• [TASK]:
In the entries below, find the line with "Task: Click the Translate Tweet link" and the line with "The height and". Return those two lines and all lines between them, exactly.

• [GIVEN DATA]:
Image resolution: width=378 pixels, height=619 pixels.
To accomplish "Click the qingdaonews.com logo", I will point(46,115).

==

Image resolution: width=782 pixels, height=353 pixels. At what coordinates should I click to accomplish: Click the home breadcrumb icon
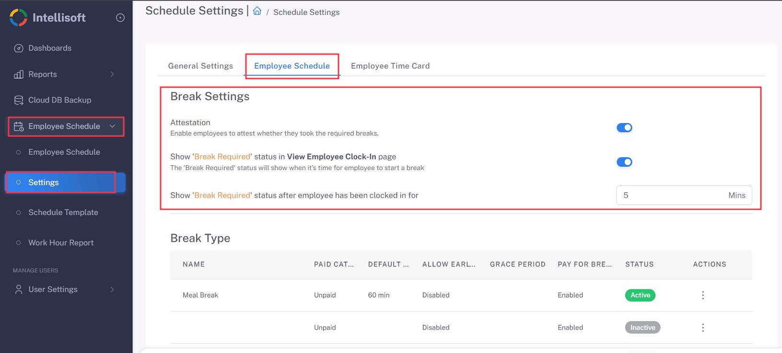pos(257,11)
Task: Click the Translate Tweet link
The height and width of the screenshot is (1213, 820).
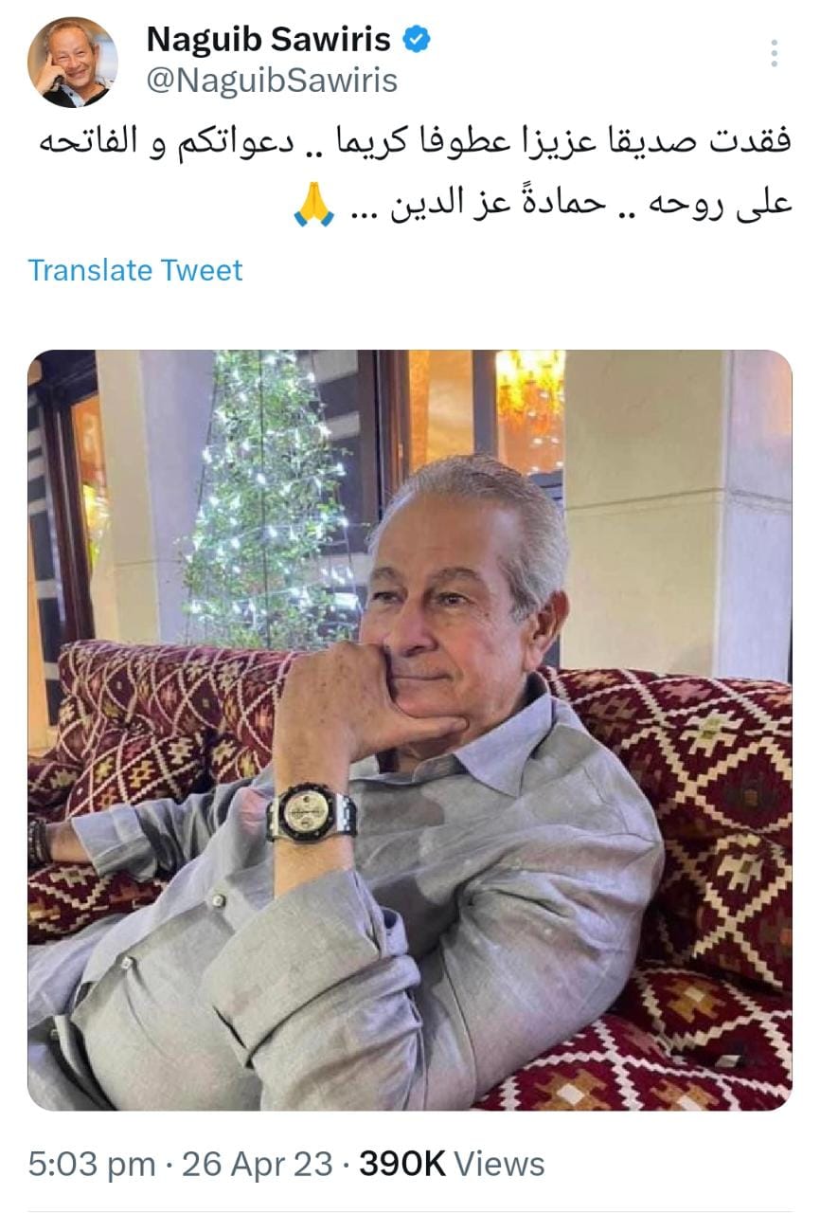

• [OUTPUT FOR THIS EXERCISE]:
Task: Click the Translate Tweet link
The height and width of the screenshot is (1213, 820).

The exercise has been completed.